For a net of C*-algebras on a discrete metric space, we introduce a bimodule version of the DHR tensor category and show that it is an invariant of quasi-local algebras under isomorphisms with bounded spread. For abstract spin systems on a lattice $L\subseteq {\mathbb{R}}^n$ satisfying a weak version of Haag duality, we construct a braiding on these categories. Applying the general theory to quasi-local algebras $A$ of operators on a lattice invariant under a (categorical) symmetry, we obtain a homomorphism from the group of symmetric QCA to ${\mathbf{Aut}}_{\mathrm{br}}(\mathbf{DHR}(A))$, containing symmetric finite-depth circuits in the kernel.

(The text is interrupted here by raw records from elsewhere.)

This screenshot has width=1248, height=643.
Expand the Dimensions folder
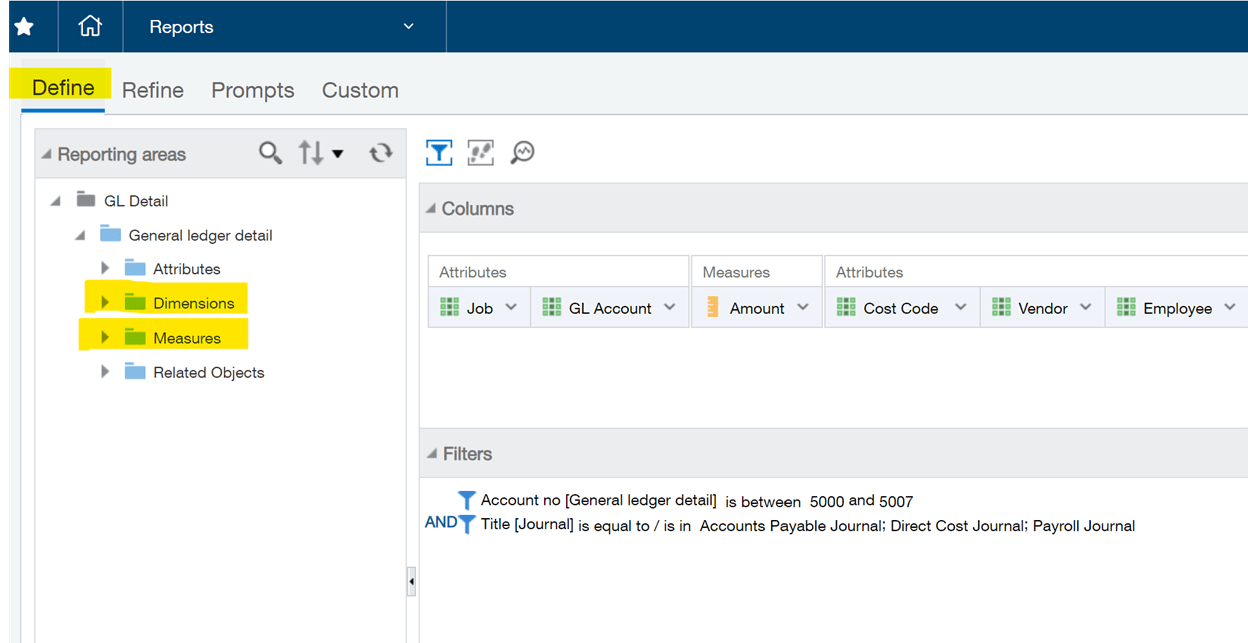click(x=105, y=303)
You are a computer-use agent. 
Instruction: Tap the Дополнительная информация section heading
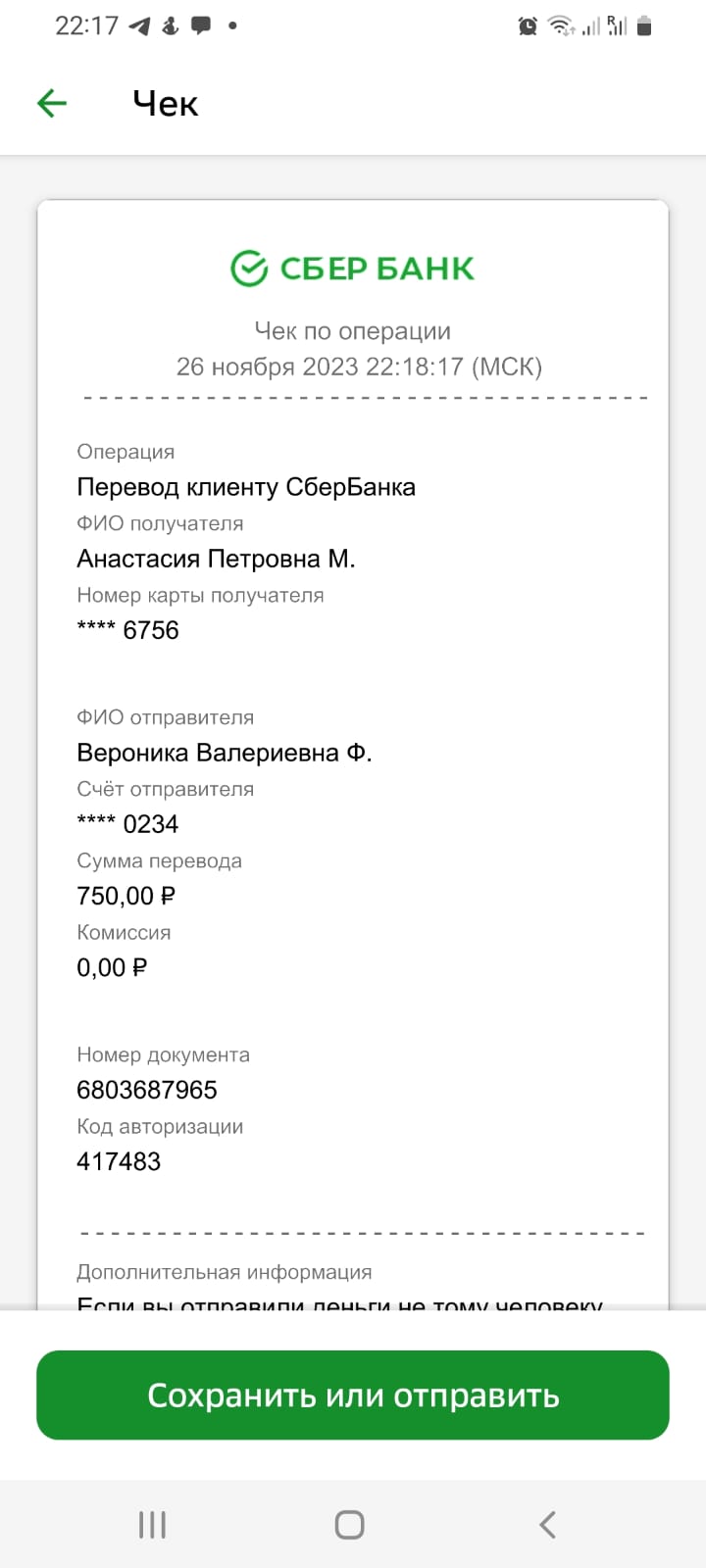[225, 1272]
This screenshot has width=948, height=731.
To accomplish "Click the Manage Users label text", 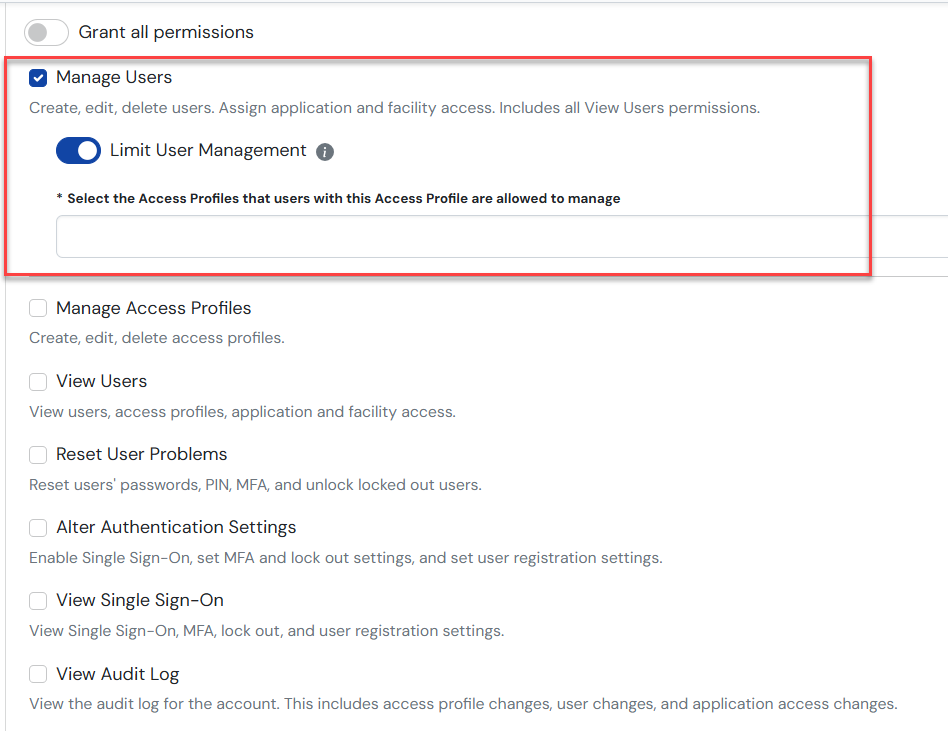I will [x=114, y=78].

For a spin chain with fusion categorical symmetry $\mathcal{D}$, we show that the DHR category of the quasi-local algebra of symmetric operators is equivalent to the Drinfeld center $\mathcal{Z}(\mathcal{D})$. We use this to show that, for the double spin-flip action $\mathbb{Z}/2\mathbb{Z}\times \mathbb{Z}/2\mathbb{Z}\curvearrowright {\mathbb{C}}^2\otimes {\mathbb{C}}^2$, the group of symmetric QCA modulo symmetric finite-depth circuits in 1D contains a copy of $S_3$; hence, it is non-abelian, in contrast to the case with no symmetry.